Exactly the lines from the line with "The width and" through the final line of the records below, both ends included, are to be set down. Do not include pictures.

Collected data entries
§ §

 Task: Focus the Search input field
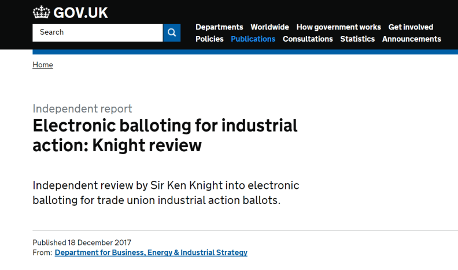click(97, 32)
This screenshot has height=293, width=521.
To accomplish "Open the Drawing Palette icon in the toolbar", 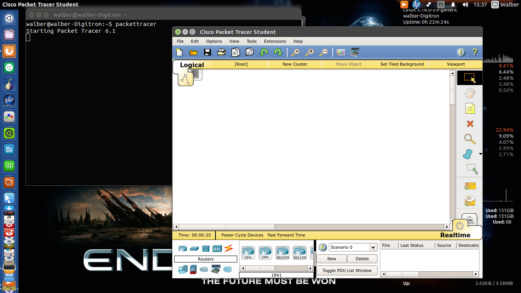I will (341, 52).
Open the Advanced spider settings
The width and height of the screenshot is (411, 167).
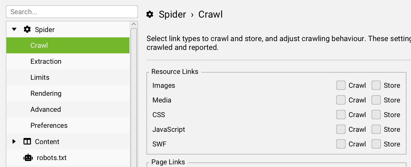coord(46,109)
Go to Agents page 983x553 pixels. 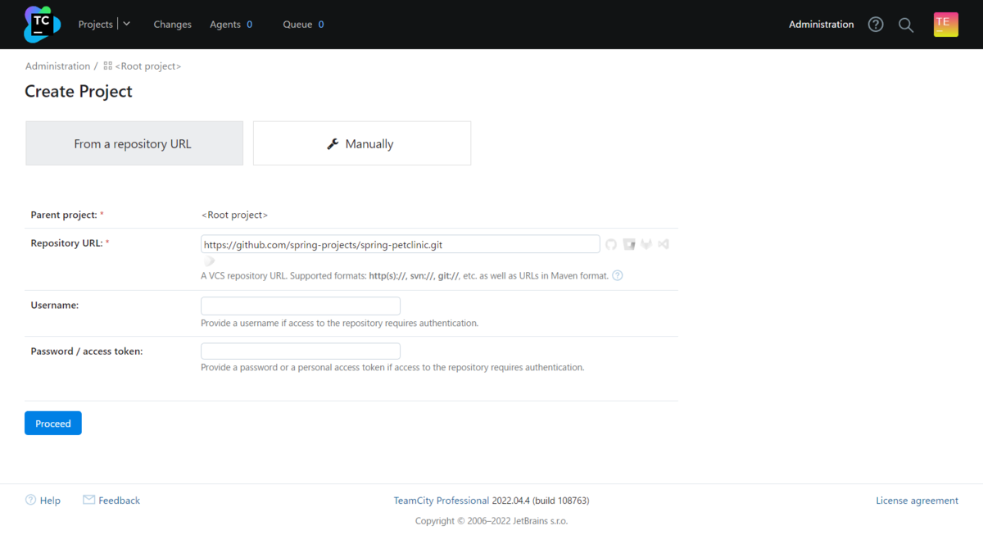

§ §

* _ANSWER BELOW_:
The width and height of the screenshot is (411, 167).
coord(46,109)
Go to Agents page 983x553 pixels. 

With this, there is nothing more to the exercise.